● To be done:
Rewrite the rows from the line with "Where should I" to the line with "point(661,57)" as a two-column CSV with the columns instruction and location. Give one CSV line per row, put each value in double quotes with its line breaks replaced by spaces, and leave out the pictures.

-------- Exercise material

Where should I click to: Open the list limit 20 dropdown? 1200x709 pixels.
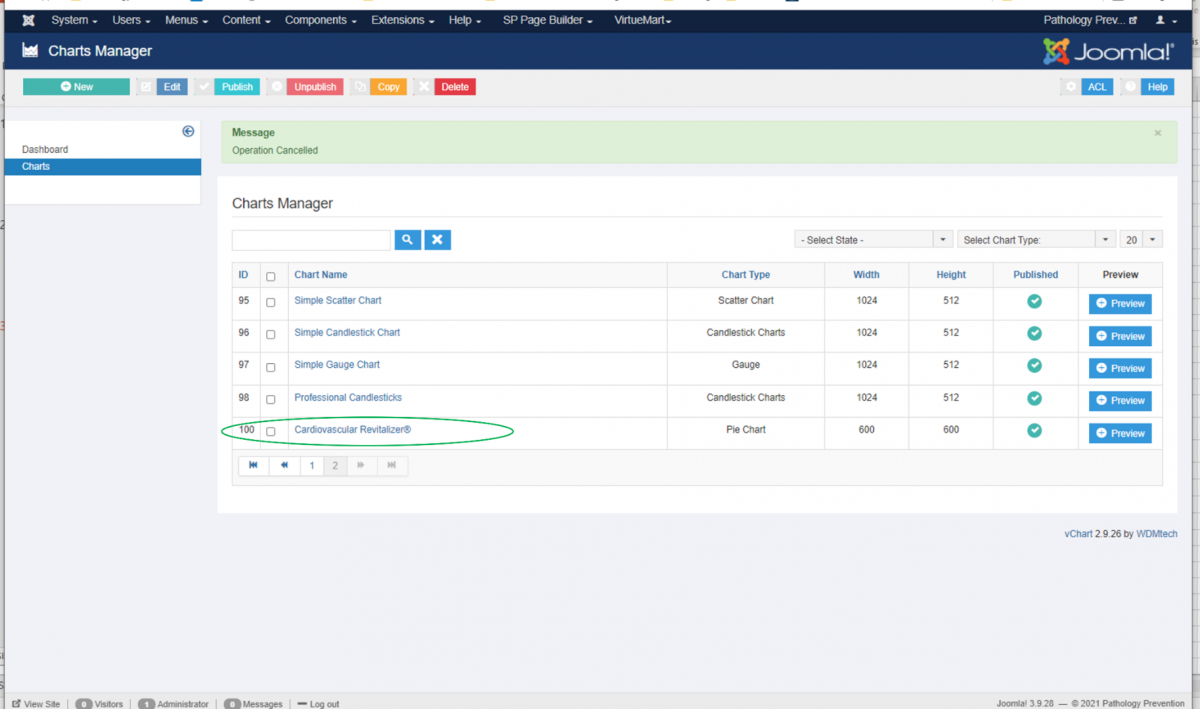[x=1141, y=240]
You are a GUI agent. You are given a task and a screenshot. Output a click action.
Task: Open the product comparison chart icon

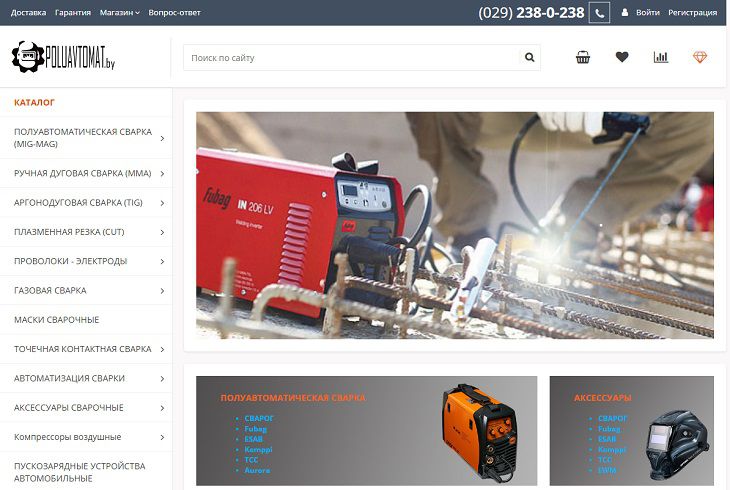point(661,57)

----------------
-------- Exercise material

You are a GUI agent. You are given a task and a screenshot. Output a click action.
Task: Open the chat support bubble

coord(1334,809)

----------------

● Response to this exercise:
instruction,location
"Where should I click to: Open the list limit 20 dropdown? 1200x709 pixels.","[x=1141, y=240]"
"You are a GUI agent. You are given a task and a screenshot. Output a click action. Task: Open the product comparison chart icon","point(661,57)"